En la
distopía en la que nos hemos instalado, el coronavirus podría ser sustituido
por el virus de la inflación. No afecta nuestra capacidad pulmonar pero sí a la
capacidad adquisitiva de las rentas ganadas. Todos acaban perdiendo excepto el
Gobierno quien, sin moverse del trono, ve como aumenta la recaudación y disminuye
la carga de la deuda pública.
En 2022,
el detonante de la inflación fue la guerra de Ucrania que cortó el suministro
de energía. El problema energético está en vías de solución, pero el virus
inflacionista ha saltado a los alimentos cuyos precios han subido un 15%. Todo
esto forma parte de la “inflación de costes”.
La inflación
también puede presionar desde el lado de la demanda impulsada por la creación
de dinero.
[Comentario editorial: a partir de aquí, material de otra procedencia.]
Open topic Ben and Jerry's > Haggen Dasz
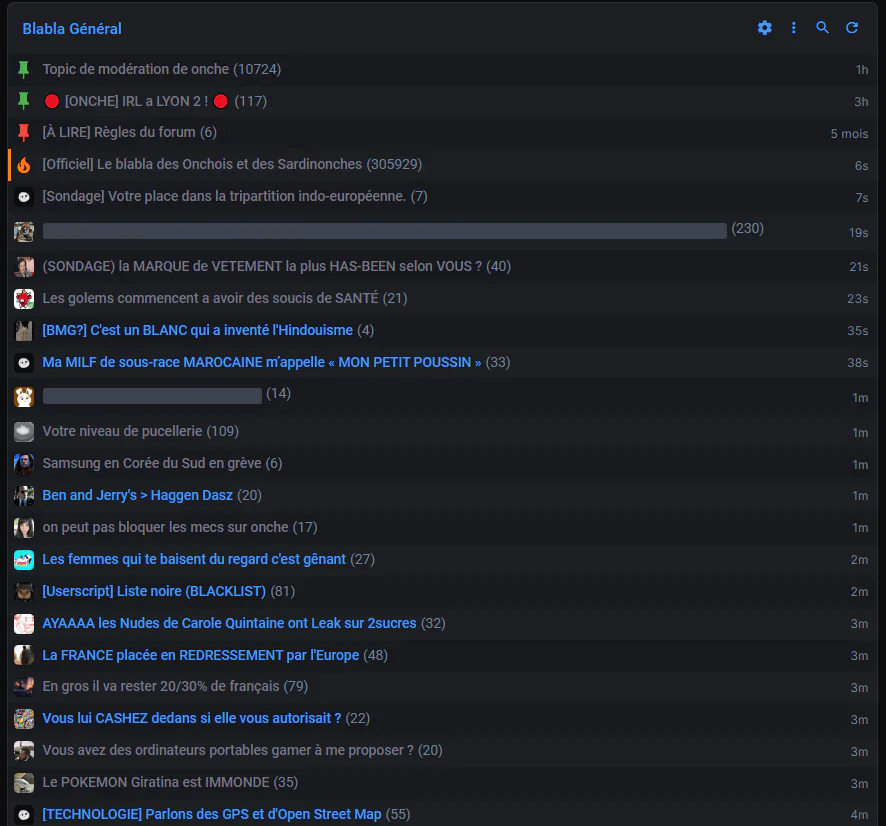Viewport: 886px width, 826px height. 137,495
Si el crédito a la economía crece sistemáticamente por encima de las
cantidades producidas y si el Gobierno se financia con deuda pública comprada
por el BCE, las presiones de demanda pueden generar una hiperinflación de tres o
cuatro dígitos. La República de Weimar (1920) y la Venezuela de Maduro ilustran
bien las consecuencias de una hiperinflación.
Entiendo
que, en la situación actual, el riesgo mayor consiste en la propagación del
virus por las expectativas inflacionistas. Los sindicatos exigen un incremento
del salario nominal para cubrir la inflación registrada y un poco más, por si
acaso. Al día siguiente los empresarios trasladan a los precios la subida
salarial y un poco más, por si acaso. El desenlace de una espiral
precios-salarios queda reflejado en la crisis del petróleo de 1973. En junio
del 1977 el IPC había llegado al 27%. El problema se solucionó con la política
de rentas instrumentada en los Pactos de la Moncloa. Allí estaban dos
catedráticos de economía que aceptaron mojarse en política: D. Enrique Fuentes
Quintana y D. Ramón Tamames. Espero que el Dr. Tamames pronto nos contará el
secreto del éxito de aquella operación.